Brandverzekering Clausule
mr. J.P. (Joost) van den Bogart

Schending van de Brandmelding Clausule

De clausules in de brandverzekering

In de brandverzekering tussen partijen zijn diverse clausules overeengekomen, waaronder een inbraakpreventieclausule, een brandmelding clausule en een clausule genaamd garanties. In de clausule garanties staat dat:
‘Indien in geval van schade blijkt, dat niet is voldaan aan de in Clausule J982 FRITUREN, Clausule J710 BLUSAPPARATEN, CLAUSULE J746 ASBAKKEN/AFVALEMMERS en Clausule J751 INBRAAKPREVENTIE, genoemde garanties, verliest verzekerde alle recht op schadevergoeding, tenzij verzekerde bewijst dat de schade hierdoor niet veroorzaakt of vergroot werd.’

Schending van de brandmelding clausule

In de procedure komt vast te staan dat de verzekerde de brandmelding clausule heeft geschonden. Als gevolg van de schending verliest de verzekerde alle recht op schadevergoeding onder de brandverzekering, tenzij verzekerde bewijst dat de schade niet veroorzaakt of vergroot werd doordat niet voldaan is aan de brandmelding clausule.
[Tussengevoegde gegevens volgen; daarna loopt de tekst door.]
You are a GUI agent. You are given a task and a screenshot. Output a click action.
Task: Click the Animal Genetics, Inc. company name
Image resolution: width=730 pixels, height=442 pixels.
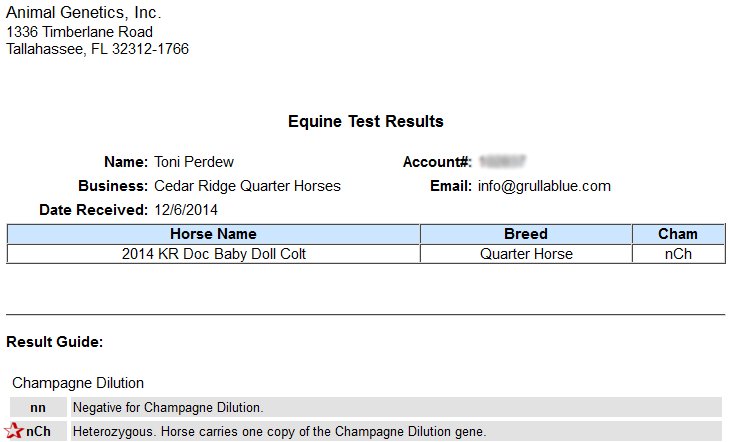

Het oordeel van de rechtbank

De rechtbank oordeelt dat de verzekerde heeft bewezen dat de schade niet veroorzaakt of vergroot werd doordat niet aan de brandmelding clausule is voldaan. De rechtbank oordeelt dat de verzekerde met succes een beroep kan doen op de ‘tenzij-clausule’.

Opmerkelijkheid van het oordeel

Opmerkelijk aan deze uitspraak is dat de brandmelding clausule niet wordt genoemd in de ‘tenzij-clausule, maar dat de rechtbank toch op grond van de ‘tenzij-clausule’ haar oordeel velt. Dit oordeel is overigens wel juist, maar had naar mijn mening in dit geval op grond van het Biçak / Aegon arrest moeten worden gestoeld. In dat arrest heeft de Hoge Raad geoordeeld dat het naar maatstaven van redelijkheid en billijk onaanvaardbaar is dat een verzekeraar zich beroept op het ontbreken van dekking wegens het schenden van een clausule als het causaal verband tussen de brand en de schending van de clausule ontbreekt.

Conclusie

De conclusie luidt dat een schending van een clausule niet hoeft te leiden tot het ontbreken van dekking onder een verzekeringsovereenkomst. Als met succes een beroep gedaan kan worden op de tenzij-clausule in de verzekeringsovereenkomst of op het Biçak / Aegon-arrest, dient de verzekeraar dekking te verlenen en de schade te vergoeden.